Ce qui néanmoins émerge de ce fatras de sottises, c'est l'affirmation fondamentale de la supériorité de l'individu sur la foule et de l'expérience individuelle sur le concept. Il n'y a pas de concept du péché. Il n'y a que des individus qui, chacun à sa façon, pèchent parce qu'il n'ont pas la foi, comme moi. Kierkegaard, prenons-en note, me relègue, parce que je ne suis pas conscient de la vérité (existe-t-il un mot plus vulgaire ?), de la nature infinie de mon moi, de ma soumission totale à la volonté supérieure de mon créateur et du fait que je désespère parce que je pèche en ne voulant pas être moi et en voulant l'être, quasiment dans l'animalité, ce qui, soit dit en passant, ne m'est pas si désagréable que ça puisque ça me libère de la soumission à la doctrine désespérante du christianisme moralisateur qui me bassine avec la notion d'esprit que je n'ai jamais pu comprendre, trop conscient (c'est-à-dire, selon Kierkegaard, inconscient, parce qu'il renverse totalement la logique qui est la mienne) de n'être qu'un agencement saugrenu de la matière, un amas d'os, de muscles (peu volumineux) et de nerfs qui ne saurait en aucun cas sentir, quand il voit les cadavres pourrir dans leurs tombeaux, en une éternité du moi, incarnant le stade le plus inconscient du désespoir, celui qui, parce qu'elle est un scandale, consiste à fuir la réalité visible pour, illusoirement, croire en des chimères comme l'esprit, Dieu, la rémission des péchés et la vie éternelle.

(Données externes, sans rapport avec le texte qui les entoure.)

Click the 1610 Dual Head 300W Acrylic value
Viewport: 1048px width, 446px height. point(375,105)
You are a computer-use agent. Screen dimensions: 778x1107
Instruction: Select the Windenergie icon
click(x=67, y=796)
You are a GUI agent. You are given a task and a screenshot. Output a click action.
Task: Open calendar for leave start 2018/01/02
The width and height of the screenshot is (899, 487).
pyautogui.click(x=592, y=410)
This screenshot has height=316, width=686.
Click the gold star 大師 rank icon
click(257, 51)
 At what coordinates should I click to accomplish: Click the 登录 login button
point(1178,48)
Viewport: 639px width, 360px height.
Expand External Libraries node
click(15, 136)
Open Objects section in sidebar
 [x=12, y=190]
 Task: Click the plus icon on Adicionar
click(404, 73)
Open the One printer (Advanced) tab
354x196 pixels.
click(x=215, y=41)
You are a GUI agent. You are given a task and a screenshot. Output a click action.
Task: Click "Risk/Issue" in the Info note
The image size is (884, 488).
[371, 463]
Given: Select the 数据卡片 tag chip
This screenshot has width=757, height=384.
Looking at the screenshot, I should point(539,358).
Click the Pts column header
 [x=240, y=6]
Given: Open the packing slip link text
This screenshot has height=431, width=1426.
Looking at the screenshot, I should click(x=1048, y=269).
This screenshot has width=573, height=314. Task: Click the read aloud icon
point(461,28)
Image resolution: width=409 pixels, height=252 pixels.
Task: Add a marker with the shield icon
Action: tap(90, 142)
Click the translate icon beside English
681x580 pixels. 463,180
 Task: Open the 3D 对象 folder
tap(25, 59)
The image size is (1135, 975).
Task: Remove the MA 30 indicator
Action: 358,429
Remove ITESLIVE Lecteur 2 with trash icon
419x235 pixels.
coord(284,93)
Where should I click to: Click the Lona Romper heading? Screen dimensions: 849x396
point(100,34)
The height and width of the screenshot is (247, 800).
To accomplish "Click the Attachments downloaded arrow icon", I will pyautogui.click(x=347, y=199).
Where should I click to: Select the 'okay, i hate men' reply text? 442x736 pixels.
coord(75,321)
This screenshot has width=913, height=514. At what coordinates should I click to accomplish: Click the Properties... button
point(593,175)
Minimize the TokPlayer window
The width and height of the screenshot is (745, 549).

Mon désespoir à moi est sans rémission parce qu'il est conscience de l'éphémère et de la mort et s'interdit de penser, car ce serait un déni de la réalité, une transcendance. Vivre comme si Dieu existait, voilà peut-être le péché, car c'est ne pas vouloir être soi, etc. Ici je crois que je pourrais reprendre le traité de Kierkegaard en entier mais en le renversant afin qu'il signifie son contraire. Finalement je ne suis pas en opposition avec le
Traité du désespoir. Je pense juste que les choses justes qu'il énonce, et elle sont assez nombreuses, ne sont justes que dans la mesure où l'on rejette le fondement même de ce qui pousse leur auteur à les énoncer, la foi, qui n'est pas le contraire du péché mais sa manifestation inconsciente.